Evans and Albright struggled with mental health, too.
“It took me a lot of years to go in and talk to somebody, but once you do, it’s fine. I go once a month you know and it’s like ‘hey it’s OK,’” Albright said. “You just don’t want to, your psyche and your body just says ‘no, we’ll do this on our own. We did other things on our own and we’re gonna keep doing stuff on our own.’”
‘You have to go to Helena’
Evans said he hit his lowest point around 2010. He was in between deployments and could not function without the aid of alcohol. The Army’s answers to his mental health issues were to shower him with prescription drugs, he said.
“It was super easy to get all the drugs I wanted and super hard to actually just get steady counseling, which is what I really needed,” Evans said.
He eventually found help from a veterans nonprofit in Tacoma, Washington. Since then, he’s found ways to deal with his post-traumatic stress disorder, like engaging in Brazilian jiujitsu at a local gym in Livingston.
While the Bozeman VA Clinic does offer mental health services, eventually all roads in the Montana VA system lead to Helena. The Billings VA Clinic is nearly as robust as far as services go, which includes outpatient surgery, neurology and gynecological services. But roughly 240 miles separate those two facilities.
Vilen said that primary care acts like the quarterback of the VA system — essentially catering to veterans as a one-stop shop and then directing them to other services, if necessary. Due to Montana being so spread out, more rural facilities don’t have the specialized services that some veterans need, Vilen said.

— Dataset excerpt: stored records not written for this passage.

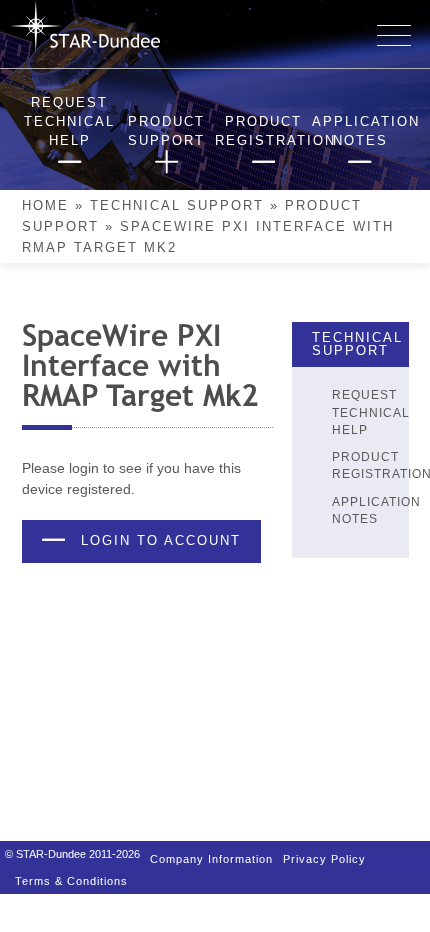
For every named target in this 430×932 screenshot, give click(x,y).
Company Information (211, 854)
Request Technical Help (371, 412)
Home (45, 206)
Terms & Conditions (71, 871)
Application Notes (376, 510)
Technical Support (177, 206)
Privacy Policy (324, 854)
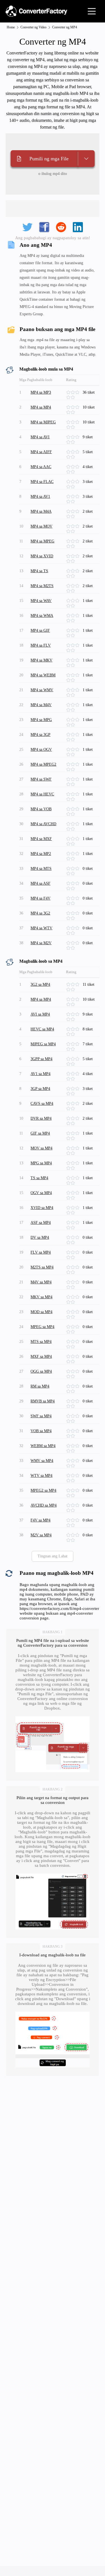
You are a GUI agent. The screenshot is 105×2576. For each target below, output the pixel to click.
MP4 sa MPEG (42, 541)
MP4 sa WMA (42, 615)
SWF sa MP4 (41, 1416)
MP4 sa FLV (41, 645)
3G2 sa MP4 (40, 984)
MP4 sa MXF (41, 839)
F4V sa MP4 (40, 1520)
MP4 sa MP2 (41, 854)
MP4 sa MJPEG (43, 422)
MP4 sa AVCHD (43, 824)
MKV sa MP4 (41, 1297)
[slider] (74, 392)
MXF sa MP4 (41, 1356)
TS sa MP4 (39, 1178)
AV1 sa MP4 (40, 1074)
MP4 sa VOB (41, 809)
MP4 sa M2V (41, 943)
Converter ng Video (33, 27)
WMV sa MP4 (42, 1461)
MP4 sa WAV (41, 601)
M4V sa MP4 (41, 1282)
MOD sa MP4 (41, 1312)
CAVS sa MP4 (42, 1103)
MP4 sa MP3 (41, 392)
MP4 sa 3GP (40, 735)
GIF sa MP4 (40, 1133)
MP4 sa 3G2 (40, 913)
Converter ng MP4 (64, 27)
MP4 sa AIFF (41, 452)
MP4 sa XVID (42, 556)
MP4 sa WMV (42, 690)
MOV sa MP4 (41, 1148)
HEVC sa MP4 (42, 1029)
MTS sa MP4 (41, 1342)
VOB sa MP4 (41, 1431)
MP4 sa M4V (41, 705)
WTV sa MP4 (41, 1475)
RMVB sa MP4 (43, 1401)
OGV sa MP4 (41, 1193)
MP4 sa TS (39, 571)
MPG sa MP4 (41, 1163)
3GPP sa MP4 (41, 1059)
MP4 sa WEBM (43, 675)
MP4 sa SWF (41, 779)
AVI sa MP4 (40, 1014)
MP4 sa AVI (40, 437)
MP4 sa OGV (41, 749)
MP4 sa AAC (41, 467)
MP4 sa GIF (40, 630)
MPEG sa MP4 (42, 1327)
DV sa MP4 (40, 1237)
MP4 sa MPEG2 (43, 764)
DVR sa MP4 (41, 1118)
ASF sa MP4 (41, 1222)
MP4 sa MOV (41, 526)
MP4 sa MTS (41, 868)
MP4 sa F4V (40, 898)
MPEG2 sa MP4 (43, 1490)
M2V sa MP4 (41, 1535)
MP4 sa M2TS (42, 586)
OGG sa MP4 (41, 1371)
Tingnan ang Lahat (52, 1556)
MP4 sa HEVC (42, 794)
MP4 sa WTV (41, 928)
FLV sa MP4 (41, 1252)
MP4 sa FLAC (42, 482)
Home (11, 27)
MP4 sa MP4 (41, 407)
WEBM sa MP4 (43, 1446)
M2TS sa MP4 (42, 1267)
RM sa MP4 (40, 1386)
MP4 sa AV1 (40, 496)
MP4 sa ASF (40, 883)
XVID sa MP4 (42, 1208)
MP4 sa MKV (41, 660)
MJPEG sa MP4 (43, 1044)
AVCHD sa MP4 (44, 1505)
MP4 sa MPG (41, 720)
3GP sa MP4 (40, 1089)
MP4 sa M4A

The Mission Act allowed for veterans who live more than 40 miles away from a primary care physician in the VA system to choose their own doctor with backing from VA benefits. Typically, veterans are able to get care sooner within the VA system, but at the cost of potentially driving hundreds of miles.
“It’s up to them, depending on do they want to see us sooner and drive a long ways, or do they want to wait longer and see someone close to home,” Vilen said.
And when a veteran is eligible to use a private practitioner, their status does not grant them immediate treatment.
“Just because the VA is sending you there doesn’t mean that you go to the front of the line. So if they have a four month wait to see a neurologist, that’s what we got,” Vilen said.
Evans has his own insurance, and said he doesn’t really need the VA. Despite the issues he’s had in the past, he considers himself one of the lucky ones.
He sees veterans in his work as a sheriff’s deputy that very well could have been him. Some are heavily addicted to drugs and alcohol, causing them to not be able to get a job. Some don’t have a way to get to the VA clinic in Bozeman that’s nearly 30 miles away.
They’re homeless, hungry and have nowhere to go, Evans said. The VA does have outreach programs for veterans experiencing homelessness, but still, Evans is skeptical of the organization’s effectiveness.
“Their only lifeline is the VA, and obviously it’s not working,” Evans said. “They’re still out on the streets, they’re still overdosing and dying all the time.”
The National Suicide Prevention Hotline can be reached by calling 800-273-8255.